Da quel giorno ci misi la x rossa sopra e non lo vidi mai più.
Il secondo e ultimo
errore, in ordine di tempo? Sei stato tu, naturalmente. Ed è un errore che
mi sta costando caro. Quando ci siamo baciati la prima volta, fuori da
quel locale, ho pensato subito: “Cazzo, questo sì che ci sa fare!”. Da
quel bacio avevo tratto un’analisi che corrispondeva, probabilmente, più
ai miei desideri inconsci che alla realtà. Sai, ogni tanto mi psicanalizzo
da sola, per capire come diamine ho potuto ridurmi così. Non trovo altre
spiegazioni che questa. Mi ero lasciata fuorviare e ingannare dal tuo
tocco, deciso e delicato.
Potevi anche
tenerla, la fede al dito. Ti sarei stata alla larga. Avevo addirittura
creduto che fossi un single, o un divorziato che non aveva una donna da
secoli, pensa che stupida. Quando le nostre bocche si sono assaggiate, e
le nostre lingue si sono unite, ho sentito in contemporanea un’esplosione
di neuroni in testa e una al basso ventre.
Quando ti trovi in
questa situazione, c’è sempre da affrontare un piccolo problema.

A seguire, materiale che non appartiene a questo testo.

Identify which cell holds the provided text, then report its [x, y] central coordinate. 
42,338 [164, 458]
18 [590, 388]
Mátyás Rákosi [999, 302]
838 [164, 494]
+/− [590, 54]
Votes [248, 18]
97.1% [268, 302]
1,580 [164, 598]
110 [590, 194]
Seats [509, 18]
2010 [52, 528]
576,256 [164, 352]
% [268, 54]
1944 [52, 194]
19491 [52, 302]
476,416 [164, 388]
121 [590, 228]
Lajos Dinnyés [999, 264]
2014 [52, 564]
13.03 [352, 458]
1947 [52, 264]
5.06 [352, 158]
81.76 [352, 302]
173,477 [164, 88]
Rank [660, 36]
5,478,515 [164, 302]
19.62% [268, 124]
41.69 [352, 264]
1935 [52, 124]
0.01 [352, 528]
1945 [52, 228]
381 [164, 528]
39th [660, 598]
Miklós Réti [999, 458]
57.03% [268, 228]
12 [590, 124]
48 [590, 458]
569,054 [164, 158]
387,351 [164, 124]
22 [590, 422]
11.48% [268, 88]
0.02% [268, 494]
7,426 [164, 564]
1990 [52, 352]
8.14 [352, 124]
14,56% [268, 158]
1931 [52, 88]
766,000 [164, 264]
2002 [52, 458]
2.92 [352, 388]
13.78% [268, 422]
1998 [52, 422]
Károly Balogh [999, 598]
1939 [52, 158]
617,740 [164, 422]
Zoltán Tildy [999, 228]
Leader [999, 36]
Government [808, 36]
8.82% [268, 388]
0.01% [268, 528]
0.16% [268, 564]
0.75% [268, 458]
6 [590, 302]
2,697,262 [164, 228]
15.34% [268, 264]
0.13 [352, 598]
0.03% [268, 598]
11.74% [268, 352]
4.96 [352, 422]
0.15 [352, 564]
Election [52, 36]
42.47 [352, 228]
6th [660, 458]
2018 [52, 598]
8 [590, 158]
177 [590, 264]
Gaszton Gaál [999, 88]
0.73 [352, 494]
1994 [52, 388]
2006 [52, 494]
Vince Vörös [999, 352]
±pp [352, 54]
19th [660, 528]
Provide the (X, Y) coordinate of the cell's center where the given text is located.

L’esplosione in basso, una volta che sei finito a letto, si placa e non dà
più noia. I neuroni, invece, una volta scoppiati non si ricreano più. Dev’essere
per questo che sento di aver perso completamente la testa, e che mi pare
d’essere un’imbecille completa. Un po’ come quelli che si fanno i trip e
calano qualche pasticca in discoteca per sballarsi. E’ già un miracolo che
io sappia ancora mettere le parole in fila, quando mi lancio in un
discorso.
Con gli altri mi
controllo. Con te, non riesco. Mi sento annientata, e quando chiudi
d’improvviso il cellulare senza salutarmi e mi mandi a quel paese perché
ti ho chiamato in un momento inopportuno, non sono capace di replicare.
Dicono che gli
uomini, quando si trovano davanti a una donna che li accende, staccano il
cervello e pensano con la terza gamba, perché il sangue affluisce tutto lì
e non ragionano più. Lo dicono le donne, quelle tradite o quelle frustrate
da storie d’amore deludenti, ma ho sentito qualche uomo affermarlo senza
la minima vergogna. Allora sento che non devo vergognarmi, se per passare
qualche ora d’amore con te sono disposta a mettere tutto da parte. A
staccare completamente tutto. Non devo vergognarmene, vero? Nemmeno se
sono una donna, e non ho la scusa della terza gamba. Vero?
L’orgoglio, l’amor
proprio, la dignità, la rispettabilità. Tutte cose che hanno lo stesso
valore della carta igienica, quando si accende il display del mio
cellulare e vedo arrivare un tuo messaggio, che mi dice ora e luogo
dell’appuntamento. E proprio come si fa con la carta igienica, basta
premere un pulsante e l’acqua del cesso porta via tutto. Lo porta nelle
fogne.
E’ per questo, che
non mi importa quando mi sbatti in faccia il telefono. Non me ne importa
nulla, non riesco a farci caso. Ci soffro, per un attimo. E poi?
Poi, passa.
Forse faccio parte
di quella categoria di donne che amano solo se soffrono, e amano ancora di
più se vengono trattate male. Me ne devo vergognare? Non credo. Non ci
riesco. E quando mi arriva quel messaggio, è più forte di me: mi infilo il
soprabito e ti raggiungo. Ma solo dopo aver tirato la catenella del cesso.